The standout performance is undoubtedly by Wordsworth, absolutely compelling and almost heartrending as a human being trying to fight off the thing that is taking over him. He’s especially effective in a car ride where his pained expressions convey all we need to know, but like all good monsters is still scary, stalking around with his raincoat and cactus arm hidden. I just wish there was more footage of Wordsworth, who is way down in the cast list, in this film. It’s the type of performance that is worthy of awards but is never considered because of the type of film it’s in. Another star of the film is Bernard’s icy score for strings and percussion. Quite unlike the typical horror/sci-fi film music of the time, and only consisting of 20 minutes of music, it’s very minimalist in its primary usage of one three note and one two note semi-tone, and is also notable for when music isn’t used.
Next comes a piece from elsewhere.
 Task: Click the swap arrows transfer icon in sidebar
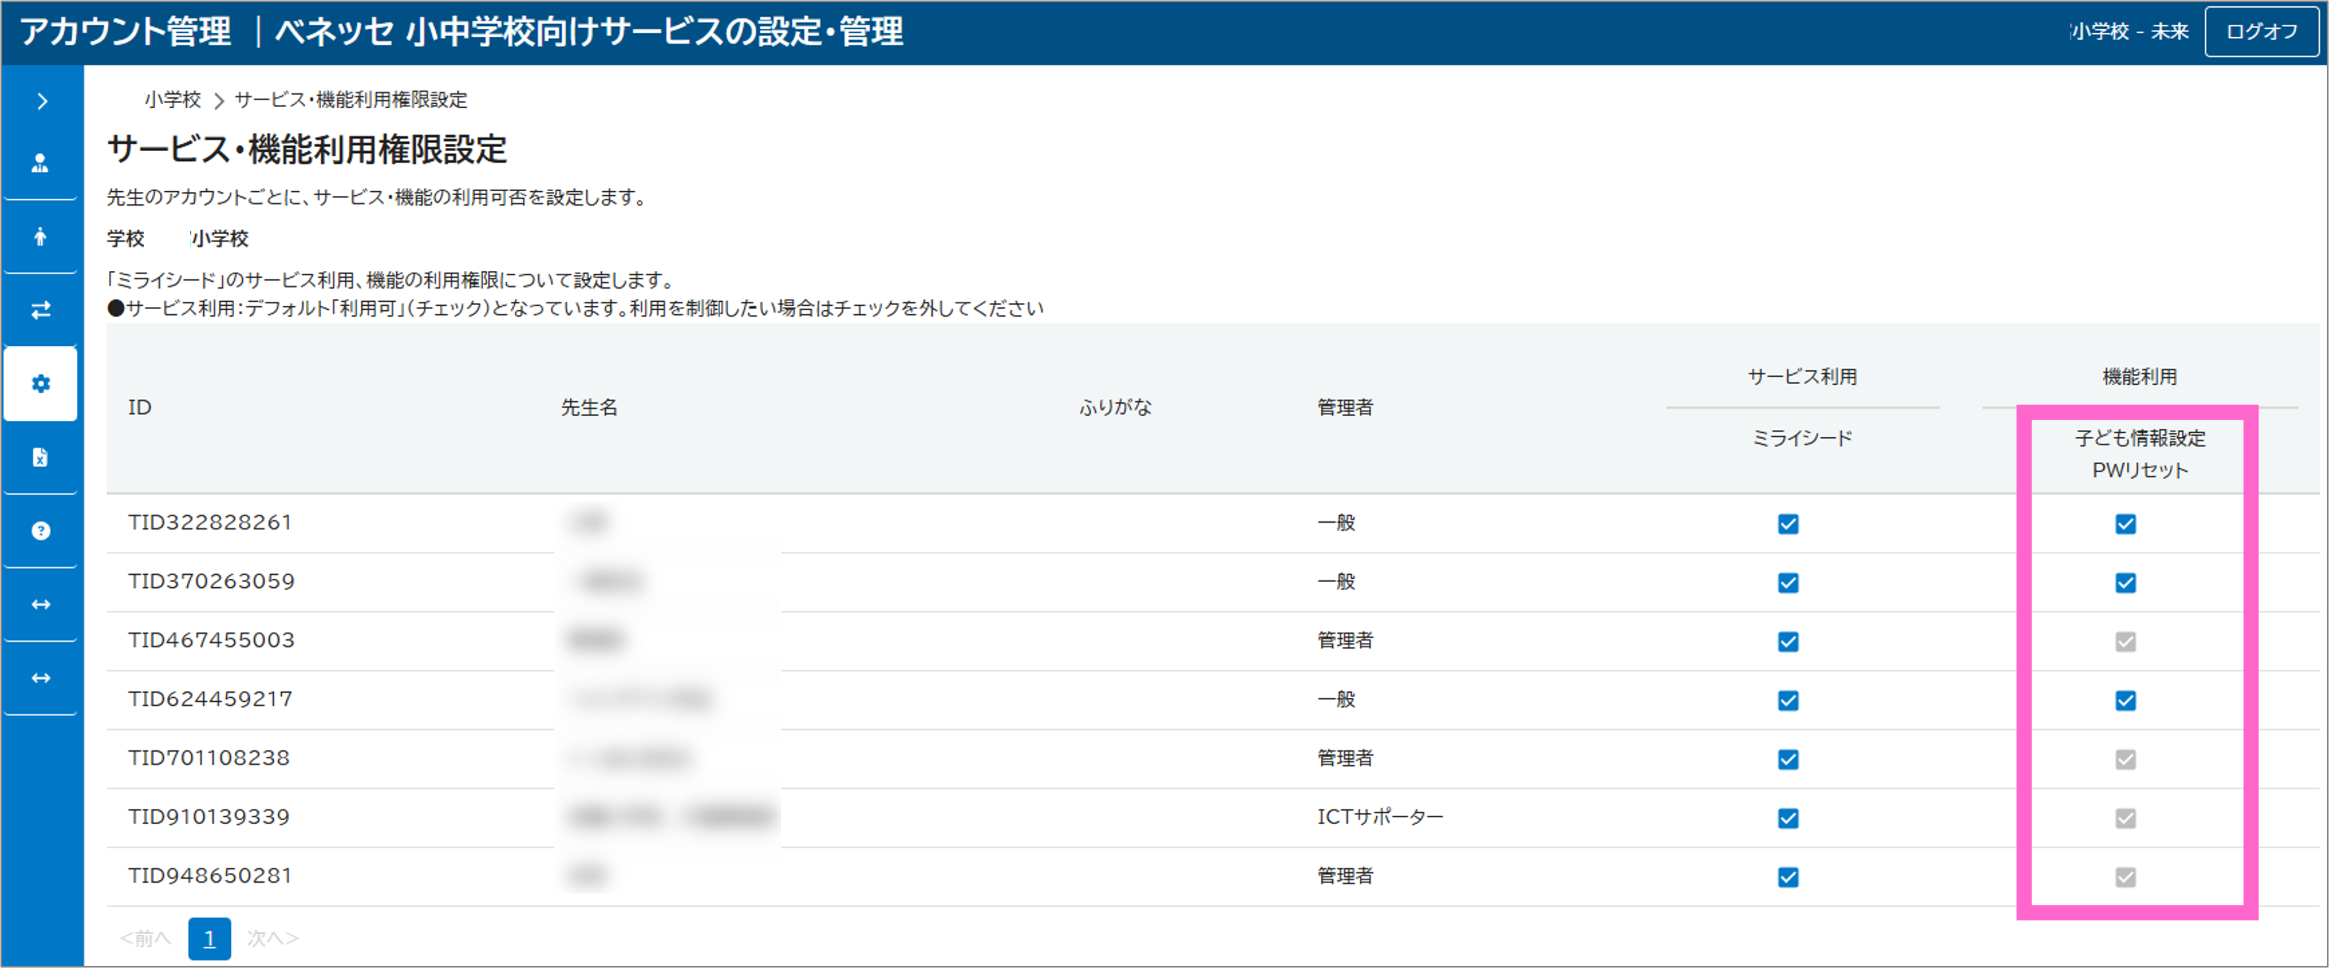point(41,310)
I guess what holds The Quatermass Xperiment back from being a genre masterpiece is its brevity – the film could really do with being at least 20 minutes longer to go deeper into things – but that wasn’t Hammer’s way, and in any case a great many films of wildly varying quality have played with and sometimes developed elements from this film including Lifeforce, The Incredible Melting Man, The Thing and both versions of The Fly. 1959’s First Man Into Space was a solid rehash, though the less said about the 2005 BBC remake, a disaster on nearly every level, the better. A seminal, trend setting work, The Quatermass Xperiment remains exciting, vivid, surprisingly modern and even timely. After all, the film ends with that idiot Quatermass stalking off saying he’s going to try again.